I usually think of the effects of R&D as multiplicative savings in compute, which sounds consistent with what you are saying.
For example, I think a conservative estimate might be that doubling R&D effort allows you to cut compute by a factor of 4. (The analogous estimate for semiconductor R&D is something like 30x cost reduction per 2x R&D increase.) These numbers are high enough to easily allow explosive growth until the returns start diminishing much faster.
When you say “the AI systems charged with defending humans may instead join in to help disempower humanity”, are you supposing that these systems have long-term goals? (even more specifically, goals that lead them to cooperate with each other to disempower humanity?)
Yes. I mean that if we have alignment problems such that all the most effective AI systems have long-term goals, and if all of those systems can get what they want together (e.g. because they care about reward), then to predict the outcome we should care about what would happen in a conflict between (those AIs) vs (everyone else).
So I expect in practice we need to resolve alignment problems well enough that there are approximately competitive systems without malign long-term goals.
Would you agree that the current paradigm is almost in direct contradiction to long-term goals? At the moment, to a first approximation, the power of our systems is proportional to the logarithm of their number of parameters, and again to a first approximation, we need to take a gradient step per parameter in training. So what it means is that if we have 100 Billion parameters, we need to make 100 Billion iterations where we evaluate some objective/loss/reward value and adapt the system accordingly. This means that we better find some loss function that we can evaluate on a relatively time-limited and bounded (input, output) pair rather than a very long interaction.
Would you agree that the current paradigm is almost in direct contradiction to long-term goals?
I agree with something similar, but not this exact claim.
I think this provides a headwind that makes AIs worse at complex skills where performance can only be evaluated over long horizons. But it’s not a strong argument against pursuing long-horizon goals or any simple long-horizon behaviors.(Superhuman competence at long horizon tasks doesn’t seem necessary for either of the mechanisms I’m suggesting.)
In particular, systems trained on lots of short-horizon datapoints can still learn a lot about how the world works at larger timescales. For example, existing LMs understand quite a bit about longer-horizon dynamics of the world despite being trained on next-token prediction. Such systems can make reasonable judgments about what actions would lead to effects in the longer run. As a result I’d expect smart systems can be quickly fine-tuned to pursue long-horizon goals (or might pursue them organically), even though they don’t have any complex cognitive abilities that don’t help improve loss on the short-horizon pre-training task.
Note that people concerned about AI safety often think about this concept under the same heading of horizon length. A relatively common view is that training cost scales roughly linearly with horizon length and so AI systems will be relatively bad at long-horizon tasks (and perhaps the timeline to transformative AI may be longer than you would think based on extrapolations from competent short-horizon behavior).
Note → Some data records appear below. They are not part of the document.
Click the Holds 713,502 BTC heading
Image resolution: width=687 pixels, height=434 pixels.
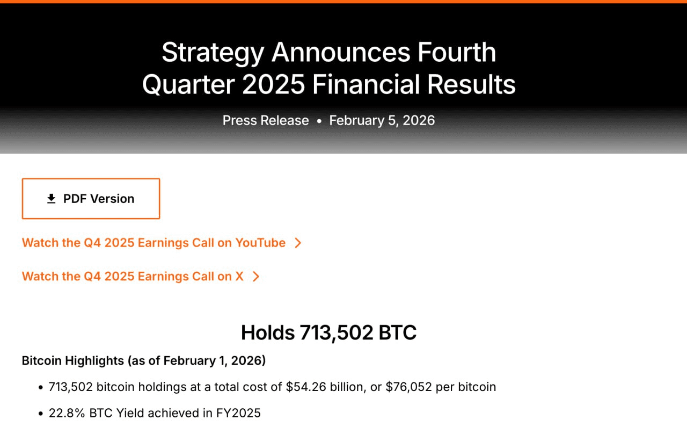(328, 332)
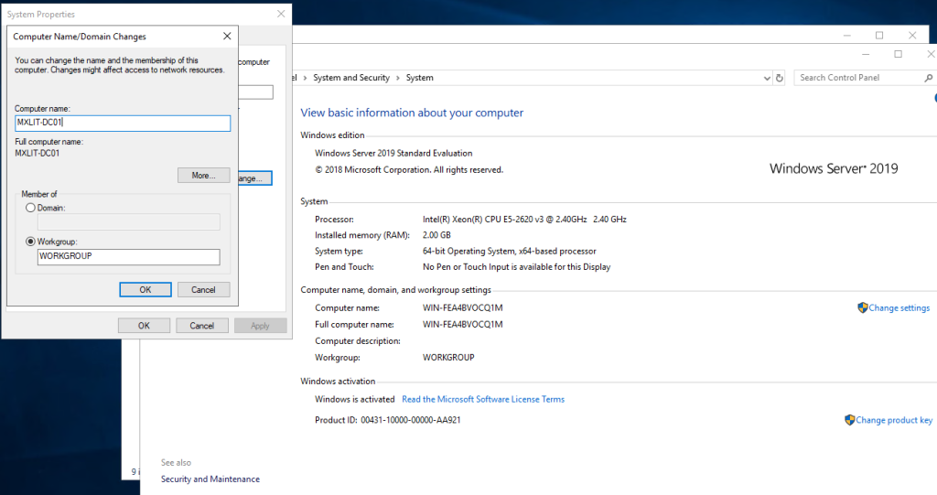This screenshot has height=495, width=937.
Task: Close the Computer Name/Domain Changes dialog
Action: [227, 37]
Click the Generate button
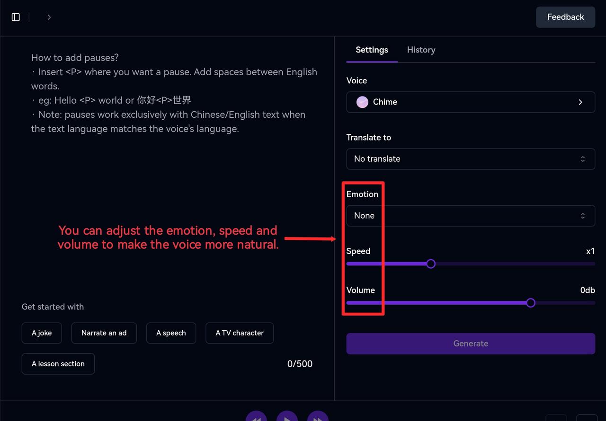Viewport: 606px width, 421px height. pos(470,344)
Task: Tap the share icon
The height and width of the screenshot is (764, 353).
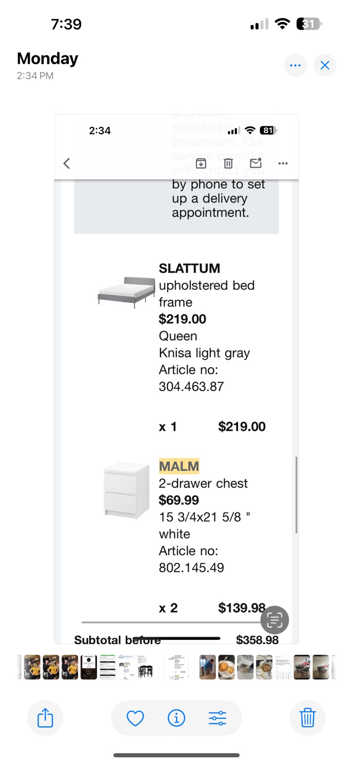Action: (45, 718)
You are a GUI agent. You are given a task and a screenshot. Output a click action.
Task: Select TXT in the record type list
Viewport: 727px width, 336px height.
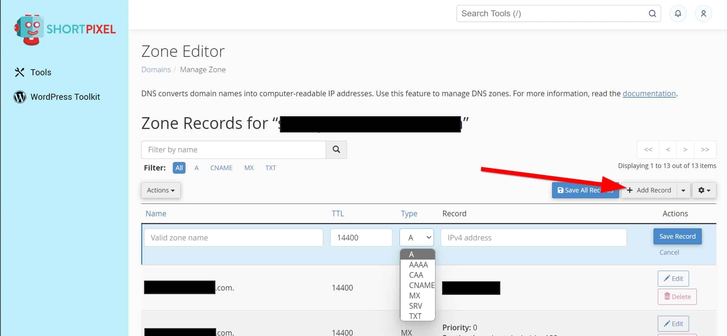(415, 316)
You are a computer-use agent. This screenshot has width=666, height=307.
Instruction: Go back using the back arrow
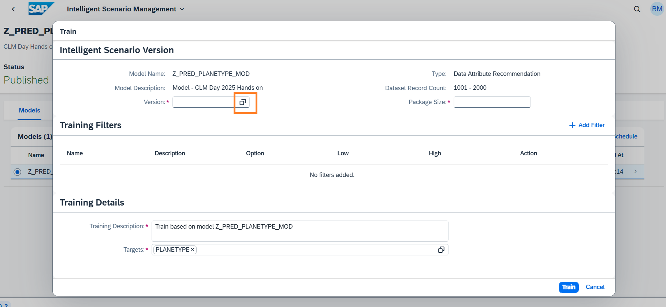(x=14, y=9)
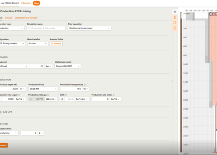Click the lock icon beside Production rate gas

click(31, 99)
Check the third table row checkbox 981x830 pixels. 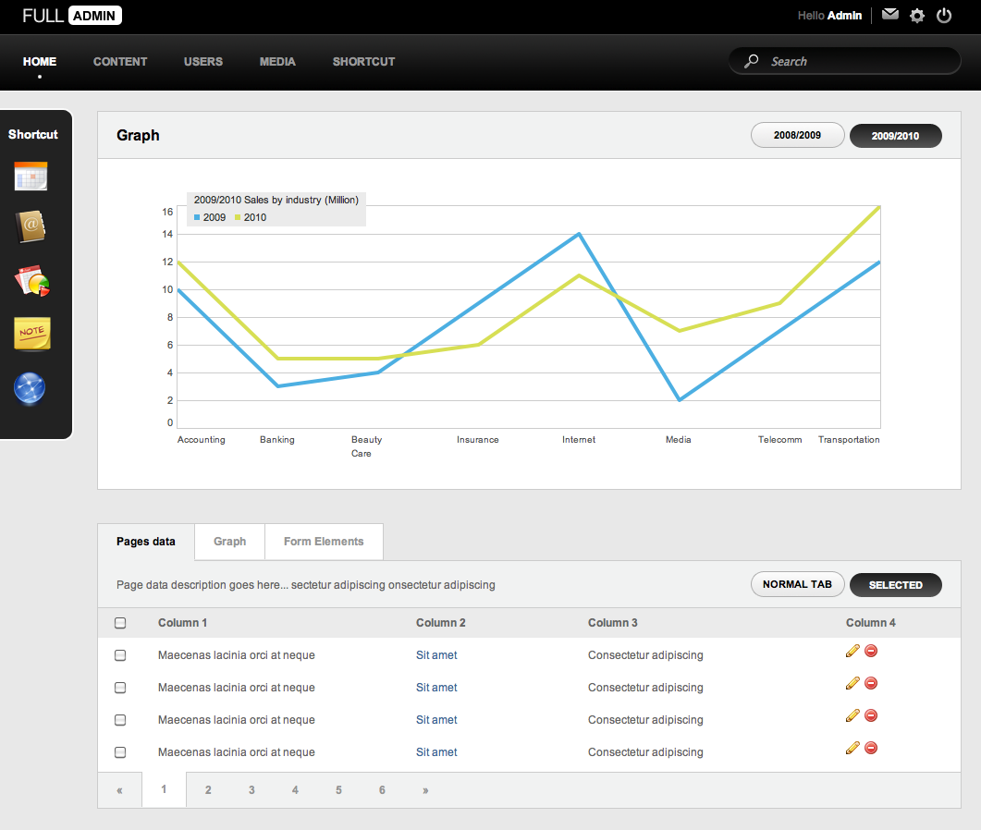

There are a few dissenting views: (i) almost all long-horizon tasks have rich feedback over short horizons if you know what to look for, so in practice things that feel like “long-horizon” behaviors aren’t really, (ii) although AI systems will be worse at long-horizon tasks, so are humans and so it’s unlikely to be a major comparative advantage for AIs, most of the things we think of as sophisticated long-horizon behavior are just short-horizon cognitive behaviors (like carrying out reasoning or iterating on plans) applied to a question about long-horizons.
(My take is that most planning and “3d chess” is basically short-horizon behavior applied to long-horizon questions, but there is an important and legitimate question about how much cognitive work like “forming new concepts” or “organizing information in your head” or “coming to deeply understand an area” effectively involves longer horizons.)
Are you making a forecast about the inability of AIs in, say, 2026 to operate mostly autonomously for long periods in diverse environments, fulfilling goals? I’d potentially be interested to place bets with you if so.
My forecast would be that an AI that operates autonomously for long periods would be composed of pieces that make human-interpretable progress in the short term. For example, a self-driving car will be able to eventually to drive to New York to Los Angeles, but I believe it would do so by decomposing the task into many small tasks of getting from point A to B. It would not do so by sending it out to the world (or even a simulated world) and repeatedly playing a game where it gets a reward if it reaches Los Angeles, and gets nothing if it doesn’t.
That sounds very different to me from “the current paradigm is almost in direct contradiction to long-term goals.” Maybe we agree after all. Possible remaining differences between us: Are you imagining 0 end-to-end training of the system, or just a small amount? For example, consider WebGPT and OpenAI’s more recent Minecraft agent. They were trained for many steps with unsupervised learning and then fine-tuned for a bit with end-to-end RL, if I recall correctly. Are you saying that insofar as AI opererates autonomously for more than, say, 100,000 serial forward passes, it’ll involve 0 end-to-end training? If so then I’d disagree and say it’ll probably involve some.
Probably our disagreements have more to do with how human-interpretable the resulting systems will be and how well-described they’ll be as having long-term goals. I’m bearish on the first and bullish on the second. (Note that I think they’ll mostly have short-term goals, like humans. But like humans, they’ll have at least some long-term goals.)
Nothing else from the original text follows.